Von der TD von C.int. p53/p73-b wurde die molekulare Struktur in freier Lösung mittels NMR ermittelt. Diese zeigte, dass interessanterweise in der TD von C.int. p53/p73-b jedes Monomer am C-terminus eine stabil gefaltete, zweite Helix besitzt. Obwohl diese zweite Helix sich aus einer Sequenz faltet, die keinerlei Sequenzhomologie zu homologen Proteinen aus Wirbeltieren aufweist, lagert sie sich in einer Position auf die Kern TD, welche der in hp73 sehr nahe kommt. Da die primären Dimere der Kern TD aber anders als in hp63 und hp73 durch Salzbrücken miteinander verbunden sind, ist die zweite Helix jedoch nicht essentiell, um das Tetramer zu stabilisieren. Vermutlich kommt der zweiten Helix von C.int. p53/p73-b vielmehr u.a. die Aufgabe zu die Bildung von Heterotetrameren aus C.int. p53/p73-a und –b zu unterbinden.

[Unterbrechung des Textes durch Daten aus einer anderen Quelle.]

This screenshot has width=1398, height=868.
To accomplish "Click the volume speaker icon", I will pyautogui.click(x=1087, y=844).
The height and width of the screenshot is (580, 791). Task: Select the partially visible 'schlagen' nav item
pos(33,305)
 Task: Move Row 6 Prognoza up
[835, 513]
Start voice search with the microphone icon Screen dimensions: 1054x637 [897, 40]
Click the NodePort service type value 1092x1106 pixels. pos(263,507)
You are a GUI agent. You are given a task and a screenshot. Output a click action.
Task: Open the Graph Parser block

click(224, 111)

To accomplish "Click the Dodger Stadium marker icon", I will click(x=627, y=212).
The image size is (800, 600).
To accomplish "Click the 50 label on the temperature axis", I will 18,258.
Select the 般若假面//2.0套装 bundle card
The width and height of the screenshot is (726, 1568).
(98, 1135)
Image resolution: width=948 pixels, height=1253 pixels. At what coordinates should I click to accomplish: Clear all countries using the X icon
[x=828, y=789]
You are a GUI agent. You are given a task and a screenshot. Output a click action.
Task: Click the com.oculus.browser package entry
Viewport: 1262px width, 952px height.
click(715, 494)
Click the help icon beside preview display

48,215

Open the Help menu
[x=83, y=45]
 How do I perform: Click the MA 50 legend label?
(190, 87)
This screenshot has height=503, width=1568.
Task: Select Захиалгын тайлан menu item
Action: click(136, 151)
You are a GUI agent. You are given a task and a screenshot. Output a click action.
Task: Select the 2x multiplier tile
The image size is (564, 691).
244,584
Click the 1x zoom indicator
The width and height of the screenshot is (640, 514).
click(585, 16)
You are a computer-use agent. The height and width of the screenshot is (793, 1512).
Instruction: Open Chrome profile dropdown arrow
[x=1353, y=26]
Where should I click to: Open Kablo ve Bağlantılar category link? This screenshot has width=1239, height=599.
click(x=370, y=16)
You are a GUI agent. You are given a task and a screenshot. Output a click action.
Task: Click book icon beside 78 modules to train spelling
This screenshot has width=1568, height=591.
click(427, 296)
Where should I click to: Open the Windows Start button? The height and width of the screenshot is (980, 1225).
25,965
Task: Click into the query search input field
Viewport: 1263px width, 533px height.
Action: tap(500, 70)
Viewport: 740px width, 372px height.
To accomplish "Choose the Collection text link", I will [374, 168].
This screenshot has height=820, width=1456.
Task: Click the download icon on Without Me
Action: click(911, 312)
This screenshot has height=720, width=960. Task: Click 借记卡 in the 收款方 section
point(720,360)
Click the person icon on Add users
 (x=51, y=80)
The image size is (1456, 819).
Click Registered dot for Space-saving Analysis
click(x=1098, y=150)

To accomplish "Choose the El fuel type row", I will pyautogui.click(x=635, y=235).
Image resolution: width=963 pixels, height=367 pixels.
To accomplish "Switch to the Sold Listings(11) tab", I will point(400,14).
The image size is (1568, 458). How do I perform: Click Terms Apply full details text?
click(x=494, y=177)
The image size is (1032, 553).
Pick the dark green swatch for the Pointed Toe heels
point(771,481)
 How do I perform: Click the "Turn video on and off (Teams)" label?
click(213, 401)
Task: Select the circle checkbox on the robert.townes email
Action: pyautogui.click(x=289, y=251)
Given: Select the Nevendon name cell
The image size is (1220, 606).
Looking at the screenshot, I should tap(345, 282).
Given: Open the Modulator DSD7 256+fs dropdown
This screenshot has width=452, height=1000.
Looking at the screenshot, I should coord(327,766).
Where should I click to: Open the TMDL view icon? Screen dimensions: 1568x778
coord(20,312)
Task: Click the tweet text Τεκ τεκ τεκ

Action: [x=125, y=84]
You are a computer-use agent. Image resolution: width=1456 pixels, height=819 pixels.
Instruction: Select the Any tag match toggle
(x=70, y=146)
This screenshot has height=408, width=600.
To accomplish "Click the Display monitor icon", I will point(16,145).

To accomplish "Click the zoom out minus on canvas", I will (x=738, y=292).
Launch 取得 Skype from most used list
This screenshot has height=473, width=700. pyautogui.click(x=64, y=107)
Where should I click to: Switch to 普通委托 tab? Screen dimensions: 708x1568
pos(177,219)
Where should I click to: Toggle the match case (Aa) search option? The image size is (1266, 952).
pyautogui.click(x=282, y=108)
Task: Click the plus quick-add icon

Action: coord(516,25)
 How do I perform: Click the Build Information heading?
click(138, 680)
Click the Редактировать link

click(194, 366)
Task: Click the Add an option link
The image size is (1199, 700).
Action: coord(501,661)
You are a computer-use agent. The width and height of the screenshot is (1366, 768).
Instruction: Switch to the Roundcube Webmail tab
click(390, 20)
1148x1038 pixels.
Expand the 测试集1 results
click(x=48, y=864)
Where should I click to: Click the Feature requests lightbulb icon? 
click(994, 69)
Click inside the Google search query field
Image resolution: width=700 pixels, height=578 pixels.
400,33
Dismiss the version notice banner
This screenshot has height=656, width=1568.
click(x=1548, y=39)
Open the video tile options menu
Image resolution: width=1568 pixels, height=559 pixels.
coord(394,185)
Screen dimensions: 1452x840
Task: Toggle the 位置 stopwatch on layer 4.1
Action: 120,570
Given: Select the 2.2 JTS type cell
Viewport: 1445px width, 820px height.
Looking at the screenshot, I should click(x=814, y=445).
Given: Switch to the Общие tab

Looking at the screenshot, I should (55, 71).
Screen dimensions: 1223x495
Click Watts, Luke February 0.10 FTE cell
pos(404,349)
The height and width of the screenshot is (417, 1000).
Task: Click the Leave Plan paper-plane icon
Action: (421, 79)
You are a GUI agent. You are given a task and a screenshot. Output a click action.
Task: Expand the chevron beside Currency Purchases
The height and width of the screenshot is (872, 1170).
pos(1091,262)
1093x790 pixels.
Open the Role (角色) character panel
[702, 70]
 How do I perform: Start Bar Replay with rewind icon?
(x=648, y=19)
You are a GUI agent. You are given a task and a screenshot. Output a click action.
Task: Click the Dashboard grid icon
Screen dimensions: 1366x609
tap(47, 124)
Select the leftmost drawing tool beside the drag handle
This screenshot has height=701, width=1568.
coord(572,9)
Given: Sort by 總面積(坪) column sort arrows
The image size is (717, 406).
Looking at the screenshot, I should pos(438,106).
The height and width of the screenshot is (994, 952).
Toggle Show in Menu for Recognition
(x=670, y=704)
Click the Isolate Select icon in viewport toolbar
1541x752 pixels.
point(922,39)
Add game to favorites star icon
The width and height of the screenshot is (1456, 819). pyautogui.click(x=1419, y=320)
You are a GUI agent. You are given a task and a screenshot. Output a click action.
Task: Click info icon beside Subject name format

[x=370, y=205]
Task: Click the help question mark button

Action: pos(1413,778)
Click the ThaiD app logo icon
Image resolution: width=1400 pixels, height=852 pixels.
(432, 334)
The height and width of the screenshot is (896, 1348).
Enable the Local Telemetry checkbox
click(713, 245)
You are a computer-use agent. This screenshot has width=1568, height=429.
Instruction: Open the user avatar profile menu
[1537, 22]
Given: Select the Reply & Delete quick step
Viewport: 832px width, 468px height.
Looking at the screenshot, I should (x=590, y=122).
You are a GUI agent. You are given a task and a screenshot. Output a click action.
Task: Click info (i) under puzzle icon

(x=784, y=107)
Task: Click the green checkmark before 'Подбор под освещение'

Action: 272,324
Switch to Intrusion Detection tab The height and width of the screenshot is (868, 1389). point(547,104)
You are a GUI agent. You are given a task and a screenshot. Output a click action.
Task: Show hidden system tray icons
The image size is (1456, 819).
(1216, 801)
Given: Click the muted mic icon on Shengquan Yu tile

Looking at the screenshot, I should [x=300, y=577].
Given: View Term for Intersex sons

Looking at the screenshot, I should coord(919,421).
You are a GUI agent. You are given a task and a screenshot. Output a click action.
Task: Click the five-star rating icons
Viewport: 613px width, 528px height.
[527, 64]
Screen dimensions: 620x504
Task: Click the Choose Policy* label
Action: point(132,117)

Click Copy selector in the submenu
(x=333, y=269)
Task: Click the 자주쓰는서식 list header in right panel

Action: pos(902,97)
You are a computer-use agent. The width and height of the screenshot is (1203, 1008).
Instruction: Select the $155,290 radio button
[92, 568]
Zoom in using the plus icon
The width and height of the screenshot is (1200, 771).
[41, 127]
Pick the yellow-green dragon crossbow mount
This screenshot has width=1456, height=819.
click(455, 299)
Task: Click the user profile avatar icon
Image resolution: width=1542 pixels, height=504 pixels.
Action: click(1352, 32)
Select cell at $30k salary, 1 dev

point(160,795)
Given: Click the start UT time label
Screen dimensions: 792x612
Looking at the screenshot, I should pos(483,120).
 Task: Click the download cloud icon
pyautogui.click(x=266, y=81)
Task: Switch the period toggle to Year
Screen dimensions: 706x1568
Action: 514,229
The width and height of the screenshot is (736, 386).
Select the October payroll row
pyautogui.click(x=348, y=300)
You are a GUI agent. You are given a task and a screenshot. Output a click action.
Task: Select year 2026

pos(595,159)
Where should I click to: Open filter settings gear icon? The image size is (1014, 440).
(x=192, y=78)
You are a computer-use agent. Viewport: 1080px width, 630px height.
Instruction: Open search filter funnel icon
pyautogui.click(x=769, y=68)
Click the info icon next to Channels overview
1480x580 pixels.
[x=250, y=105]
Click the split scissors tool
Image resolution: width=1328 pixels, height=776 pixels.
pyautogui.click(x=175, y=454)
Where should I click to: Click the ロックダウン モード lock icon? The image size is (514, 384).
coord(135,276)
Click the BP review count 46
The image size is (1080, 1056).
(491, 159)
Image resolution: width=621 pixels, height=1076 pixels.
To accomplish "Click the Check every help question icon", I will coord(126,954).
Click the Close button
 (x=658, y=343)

Zusammengenommen zeigen die Ergebnisse, dass die Architektur der TD mit zweiter Helix bereits der Prototyp für die TDs aller p53 ähnlichen Proteine der Wirbel- und Manteltiere war und die als eine Art Klammer das Tetramer stabilisierende zweite Helix sich nicht erst während der Evolution der Wirbeltiere entwickelt hat.